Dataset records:
┌──
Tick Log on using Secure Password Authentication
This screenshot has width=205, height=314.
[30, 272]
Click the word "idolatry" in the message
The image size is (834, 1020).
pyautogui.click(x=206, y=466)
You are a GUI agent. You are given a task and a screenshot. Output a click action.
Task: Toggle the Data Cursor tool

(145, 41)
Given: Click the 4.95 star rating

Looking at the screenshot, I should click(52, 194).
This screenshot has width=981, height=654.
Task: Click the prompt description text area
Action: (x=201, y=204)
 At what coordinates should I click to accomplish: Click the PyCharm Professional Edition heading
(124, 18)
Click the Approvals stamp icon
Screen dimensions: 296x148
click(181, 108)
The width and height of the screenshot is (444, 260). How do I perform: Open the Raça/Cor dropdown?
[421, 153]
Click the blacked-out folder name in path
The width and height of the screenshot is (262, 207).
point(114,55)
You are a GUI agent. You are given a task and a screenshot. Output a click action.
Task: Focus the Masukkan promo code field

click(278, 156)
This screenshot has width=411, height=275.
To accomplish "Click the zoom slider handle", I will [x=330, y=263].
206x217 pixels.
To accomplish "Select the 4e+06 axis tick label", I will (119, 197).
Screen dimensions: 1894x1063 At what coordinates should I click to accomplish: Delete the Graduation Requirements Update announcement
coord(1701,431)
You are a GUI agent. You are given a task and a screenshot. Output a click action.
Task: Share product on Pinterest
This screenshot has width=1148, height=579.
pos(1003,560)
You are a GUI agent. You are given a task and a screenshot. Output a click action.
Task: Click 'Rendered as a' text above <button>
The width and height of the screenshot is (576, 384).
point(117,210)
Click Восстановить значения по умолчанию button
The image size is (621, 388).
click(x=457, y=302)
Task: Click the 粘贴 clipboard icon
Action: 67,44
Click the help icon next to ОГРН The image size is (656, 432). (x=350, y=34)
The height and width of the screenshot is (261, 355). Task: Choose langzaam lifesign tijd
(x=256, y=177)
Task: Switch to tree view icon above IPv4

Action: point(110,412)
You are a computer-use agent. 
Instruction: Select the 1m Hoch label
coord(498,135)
└──
Work instructions: The expected output is the lines from the one with "The width and height of the screenshot is (576, 384)." through the end of the data, exactly as written and nothing more.

Written reply:
The width and height of the screenshot is (576, 384).
point(117,210)
Click Восстановить значения по умолчанию button
The image size is (621, 388).
click(x=457, y=302)
Task: Click the 粘贴 clipboard icon
Action: 67,44
Click the help icon next to ОГРН The image size is (656, 432). (x=350, y=34)
The height and width of the screenshot is (261, 355). Task: Choose langzaam lifesign tijd
(x=256, y=177)
Task: Switch to tree view icon above IPv4

Action: point(110,412)
You are a computer-use agent. 
Instruction: Select the 1m Hoch label
coord(498,135)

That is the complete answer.